Once I had all cities(or towns), I used the tranport API to extract Stop ID for each city. And then I could just do a Journey query between Hamburg and those cities. So, I could extract journey times for all of those cities. Now what?

Deploy

From the start I felt that this was going to be the scary part. I have no frontend experience besides using Streamlit or Dash, which would be insufficient. I was sure I needed a frontend that made it useful, but how do I do that with my limited knowledge. So, I had to make a leap of faith. I knew that Vercel makes it easy to deploy websites. So I made an account and staying to true to engineering wisdom, made a boring choice. I deployed the Create React App on Vercel. The leap of faith was that with zero JavaScript experience I could still make it work with ChatGPT. But I felt a bit overwhelmed and so decided that the first version was going to be just a big MarkDown file, since MarkDown I understood. So that was my first version. A huge text file! On the internet.

Enter gpt-3.5-turbo

I now had a trip API and all cities worth visiting in Germany. But what do I put on the website? My initial idea was that I would put the list of cities, sorted by journey time and a short touristy description for the city. But where do I get the description? Initially I thought I would just scrape WikiVoyage. But the text was very unstructured and I get very weird output. The solution, and it took some time for me to figure this out, was to actually use gpt-3.5-turbo to summarize the pages. I will write another post about that since I had to do quite a bit of experimentation for that. That was the only part that cost money. A whopping $4 for summarizing ALL cities in Germany on Wikivoyage!

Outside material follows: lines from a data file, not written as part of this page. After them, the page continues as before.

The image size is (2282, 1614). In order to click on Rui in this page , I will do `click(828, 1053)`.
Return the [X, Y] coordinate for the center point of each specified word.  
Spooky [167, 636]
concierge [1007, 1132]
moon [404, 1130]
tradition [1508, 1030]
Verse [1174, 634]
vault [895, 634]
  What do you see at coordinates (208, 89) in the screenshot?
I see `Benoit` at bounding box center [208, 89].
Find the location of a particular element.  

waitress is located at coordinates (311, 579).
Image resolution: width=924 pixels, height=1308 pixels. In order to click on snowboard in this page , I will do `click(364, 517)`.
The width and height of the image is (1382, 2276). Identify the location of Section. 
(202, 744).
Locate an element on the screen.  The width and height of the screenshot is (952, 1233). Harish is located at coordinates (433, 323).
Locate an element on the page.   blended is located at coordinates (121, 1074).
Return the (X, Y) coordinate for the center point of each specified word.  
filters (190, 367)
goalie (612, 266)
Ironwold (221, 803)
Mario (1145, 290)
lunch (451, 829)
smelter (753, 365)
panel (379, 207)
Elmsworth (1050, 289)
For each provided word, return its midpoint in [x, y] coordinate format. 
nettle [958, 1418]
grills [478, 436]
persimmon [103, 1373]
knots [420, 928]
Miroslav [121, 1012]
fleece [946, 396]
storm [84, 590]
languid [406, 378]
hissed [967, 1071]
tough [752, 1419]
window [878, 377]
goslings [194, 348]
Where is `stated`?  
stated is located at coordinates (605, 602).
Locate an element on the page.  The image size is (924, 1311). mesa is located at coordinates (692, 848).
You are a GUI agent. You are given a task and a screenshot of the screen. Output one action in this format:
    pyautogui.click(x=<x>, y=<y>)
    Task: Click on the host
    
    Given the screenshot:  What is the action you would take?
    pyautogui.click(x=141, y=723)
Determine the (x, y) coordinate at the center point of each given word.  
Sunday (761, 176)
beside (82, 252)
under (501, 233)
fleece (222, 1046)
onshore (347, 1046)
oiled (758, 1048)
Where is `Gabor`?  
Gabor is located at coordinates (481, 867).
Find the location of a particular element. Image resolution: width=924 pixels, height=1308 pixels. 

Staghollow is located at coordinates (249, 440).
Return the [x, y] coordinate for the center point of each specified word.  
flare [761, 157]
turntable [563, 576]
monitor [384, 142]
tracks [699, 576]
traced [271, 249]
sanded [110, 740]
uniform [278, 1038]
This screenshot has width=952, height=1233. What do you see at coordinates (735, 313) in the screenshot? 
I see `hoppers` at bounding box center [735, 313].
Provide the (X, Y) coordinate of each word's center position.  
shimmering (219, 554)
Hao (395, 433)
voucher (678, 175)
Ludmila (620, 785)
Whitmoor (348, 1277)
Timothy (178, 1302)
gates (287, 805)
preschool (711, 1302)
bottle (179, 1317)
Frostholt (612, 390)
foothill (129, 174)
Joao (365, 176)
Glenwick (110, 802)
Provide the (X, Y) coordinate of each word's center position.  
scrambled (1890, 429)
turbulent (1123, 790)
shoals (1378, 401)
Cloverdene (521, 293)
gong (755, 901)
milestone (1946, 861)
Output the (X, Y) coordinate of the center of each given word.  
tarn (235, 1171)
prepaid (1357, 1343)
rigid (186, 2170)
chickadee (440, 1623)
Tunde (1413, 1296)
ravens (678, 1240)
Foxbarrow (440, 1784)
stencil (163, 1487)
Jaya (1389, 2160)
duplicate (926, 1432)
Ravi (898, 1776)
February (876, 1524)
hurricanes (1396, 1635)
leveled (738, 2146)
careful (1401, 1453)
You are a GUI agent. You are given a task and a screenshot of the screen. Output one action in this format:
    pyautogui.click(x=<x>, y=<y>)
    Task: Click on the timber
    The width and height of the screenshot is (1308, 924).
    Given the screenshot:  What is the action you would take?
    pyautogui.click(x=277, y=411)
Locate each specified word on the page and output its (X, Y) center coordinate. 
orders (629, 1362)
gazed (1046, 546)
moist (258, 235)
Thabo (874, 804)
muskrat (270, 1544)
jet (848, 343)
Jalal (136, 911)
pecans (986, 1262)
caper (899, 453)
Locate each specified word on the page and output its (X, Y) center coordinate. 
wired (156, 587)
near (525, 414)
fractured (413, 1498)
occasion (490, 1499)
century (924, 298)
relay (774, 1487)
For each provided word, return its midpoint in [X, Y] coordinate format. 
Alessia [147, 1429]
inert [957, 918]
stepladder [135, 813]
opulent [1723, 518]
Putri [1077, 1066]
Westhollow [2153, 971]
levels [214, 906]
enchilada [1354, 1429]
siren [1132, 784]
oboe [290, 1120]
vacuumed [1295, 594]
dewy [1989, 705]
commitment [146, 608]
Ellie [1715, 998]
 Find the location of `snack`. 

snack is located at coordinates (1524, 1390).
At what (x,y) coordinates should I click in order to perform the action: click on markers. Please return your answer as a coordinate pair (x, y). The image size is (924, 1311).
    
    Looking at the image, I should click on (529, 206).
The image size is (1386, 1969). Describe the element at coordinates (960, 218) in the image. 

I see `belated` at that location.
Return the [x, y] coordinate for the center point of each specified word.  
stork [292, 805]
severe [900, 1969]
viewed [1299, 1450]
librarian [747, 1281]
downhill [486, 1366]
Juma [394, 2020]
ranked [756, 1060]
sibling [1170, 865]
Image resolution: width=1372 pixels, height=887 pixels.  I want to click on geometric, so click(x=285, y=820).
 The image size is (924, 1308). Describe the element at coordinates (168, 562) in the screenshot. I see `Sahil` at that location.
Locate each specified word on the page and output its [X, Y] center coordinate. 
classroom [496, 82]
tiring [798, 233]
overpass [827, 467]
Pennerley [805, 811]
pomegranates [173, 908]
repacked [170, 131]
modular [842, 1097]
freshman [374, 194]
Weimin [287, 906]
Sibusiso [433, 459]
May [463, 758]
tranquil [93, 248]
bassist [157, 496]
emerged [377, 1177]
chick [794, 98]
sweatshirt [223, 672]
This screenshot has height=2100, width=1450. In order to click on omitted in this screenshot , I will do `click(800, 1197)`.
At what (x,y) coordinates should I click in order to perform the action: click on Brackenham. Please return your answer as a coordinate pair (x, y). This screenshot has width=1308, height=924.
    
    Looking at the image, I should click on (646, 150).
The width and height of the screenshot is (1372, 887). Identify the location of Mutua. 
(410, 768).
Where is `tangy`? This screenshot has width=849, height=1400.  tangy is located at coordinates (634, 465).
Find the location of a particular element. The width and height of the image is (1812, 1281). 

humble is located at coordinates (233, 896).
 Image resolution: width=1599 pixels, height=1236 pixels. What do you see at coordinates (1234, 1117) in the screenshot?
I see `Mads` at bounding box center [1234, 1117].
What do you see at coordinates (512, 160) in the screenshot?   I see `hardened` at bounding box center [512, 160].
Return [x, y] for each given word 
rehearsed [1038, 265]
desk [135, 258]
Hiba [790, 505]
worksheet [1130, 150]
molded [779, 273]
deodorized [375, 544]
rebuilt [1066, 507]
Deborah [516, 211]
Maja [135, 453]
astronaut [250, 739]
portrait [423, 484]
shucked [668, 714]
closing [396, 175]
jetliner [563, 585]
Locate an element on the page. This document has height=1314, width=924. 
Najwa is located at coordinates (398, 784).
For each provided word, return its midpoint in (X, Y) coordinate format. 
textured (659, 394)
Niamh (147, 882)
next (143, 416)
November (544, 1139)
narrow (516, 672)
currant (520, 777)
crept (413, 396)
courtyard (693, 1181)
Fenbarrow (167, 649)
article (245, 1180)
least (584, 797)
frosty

Share app and brace for feedback

So, having finally created a crazy big text file and put it on the internet, I decided to share it with friends. I was sure that the ugliness would be the first thing that would be commented on. But there were quite a few suggestions apart from the ugliness. Infinite scroll was one of the ones I was surprised about. Another one that I had not considered were having live status(solving that was another rabbit hole).

Next I went on another quest of fighting with React using ChatGPT. I made the wrong choice of using Material UI since I had read somewhere that it was the popular choice. That was a mistake. Chose boring technology everytime. I realized my mistake and shifted to Bootstrap. And gradually made some progress. Decided on a simple layout and organized the pages. Put in drop down buttons. And finally, pagination to remove infinite scroll. And that’s what you see now.

Final thoughts

This was a long post. And while writing it, I realized that there was so much that I skimmed over. It was a fun build, but that does not mean I am going to stop. The initial objective was to make something quickly, ask for feedback and iterate. I think I accomplished that. There’s more to do, but I think its at a stage where I can share it with the world. Hopefully, you find it useful. I know I will.